UDI - Unique Device Identification

In Europe, the introduction of the Medical Device Regulation (MDR) will make a UDI system mandatory for all manufacturers of medical devices. The transition period ends on 26.05.2020.

What does this mean for manufacturers?

The UDI system was developed in the USA, initiated by the Food and Drug Administration (FDA) and is designed to improve patient safety, simplify product recalls and improve market surveillance.

Medical devices must bear a globally unique product number. This must be machine-readable (e.g. bar code) and affixed to the product itself and/or the packaging. The UDI database (UDID) contains this code and can be used to call up various information on the medical device in question. These contain important manufacturer and product information as well as master data entries of the manufacturer:

  1. Quantity per package
  2. alternative or additional identification number(s), if applicable
  3. Specification of how the product is checked (e.g. via batch number).
  4. Product number of the usage unit, if applicable.
  5. the name and address of the manufacturer
  6. Name and address of the authorised representative, if any.
  7. GMDN code or internationally recognised nomenclature code
  8. Trade name/brand name, if applicable
  9. Model, reference or catalogue number of the product, if applicable.
  10. clinical size, if applicable
  11. additional product description, optional
  12. Storage and/or handling instructions, if applicable.
  13. additional trade names of the product, if applicable
  14. designated as a single use product (yes/no)
  15. limited number of reuses, if applicable
  16. Product sterile packed (yes/no)
  17. Sterilization required before use (yes/no)
  18. designated as latex-containing product (yes/no)
  19. designated as DEHP containing product (yes/no)
  20. URL address for additional information, e.g. electronic data transfer. Instructions for use, optional
  21. Important warnings or contraindications, if any.

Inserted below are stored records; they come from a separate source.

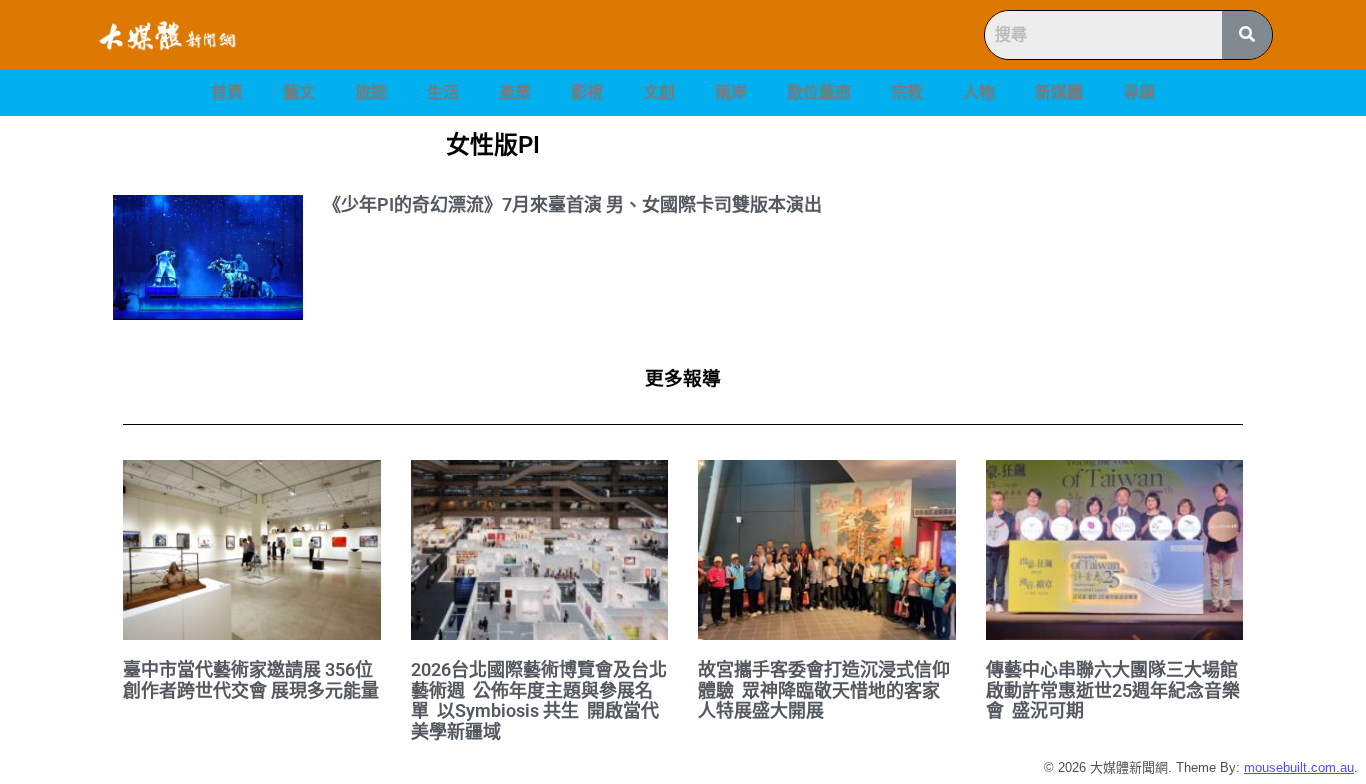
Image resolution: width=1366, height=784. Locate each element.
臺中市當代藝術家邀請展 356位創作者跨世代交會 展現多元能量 (251, 680)
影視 (587, 92)
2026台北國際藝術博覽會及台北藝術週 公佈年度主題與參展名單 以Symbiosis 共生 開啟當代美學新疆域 (539, 700)
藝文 (299, 92)
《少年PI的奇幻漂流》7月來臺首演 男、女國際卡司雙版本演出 (572, 204)
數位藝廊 (819, 92)
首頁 (227, 92)
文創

Manufacturers wishing to (also) place their products on the market in the USA have been required to provide UDI data for Class III medical devices since 24.09.2014.

In the course of the MDR, this will become mandatory in Europe for:

  1. Class III and implants as of 26.05.2021
  2. Class IIa and IIb as of 26.05.2023
  3. Class I as of 27.05.2025

The advantages of UDI:

  • Unique, internationally uniform identification of medical products throughout their entire life cycle
  • Error-free and fast recording in the production process, warehouse, picking and shipping
  • Seamless traceability through more transparency and security
  • Facilitated logistics
  • Improved handling of device recalls for manufacturers, suppliers and healthcare facilities through standardized product recognition
  • Accurate documentation and reporting
  • Complicated product piracy through a global and secure distribution chain

Important points to be observed by the manufacturer:

 

  • Class of the medical device
  • ISO-based code on products and all packaging levels
  • Change of labels necessary?
  • Type of data carrier (barcode, data matrix...)
  • Where are the required data elements stored and who is responsible for them?

The MDR distinguishes between the two unique device identifiers UDI-DI and UDI-PI:

The primary code (UDI "DI") contains the unique product reference and consists of the fields:

  • HIBC System Identifier
  • Labelling recognition, globally uniquely assigned code
  • Product code: 1 to 18 digits alphanumeric
  • Packaging index - indicates the packaging level:
    • 0:Usage unit
    • 1: smallest sales unit
    • 2-8: Multipacks
    • 9: variable.
  • Primary code for the unique assignment to a UDID database entry

The secondary code (UDI-PI) contains the production data and has a variable structure. It can contain the following fields:

  • Quantity: 2 or 5-digit number with unit of measurement in the master data.
  • Expiration date in 7 possible machine formats
  • LOT: 0 to 18 digits, alphanumeric, blank for no LOT
  • Serial number: 1 to 18 digits alphanumeric
  • production date

Further information on regulatory requirements and detailed implementation of the UDI Code can be found on the Johner-Institut website.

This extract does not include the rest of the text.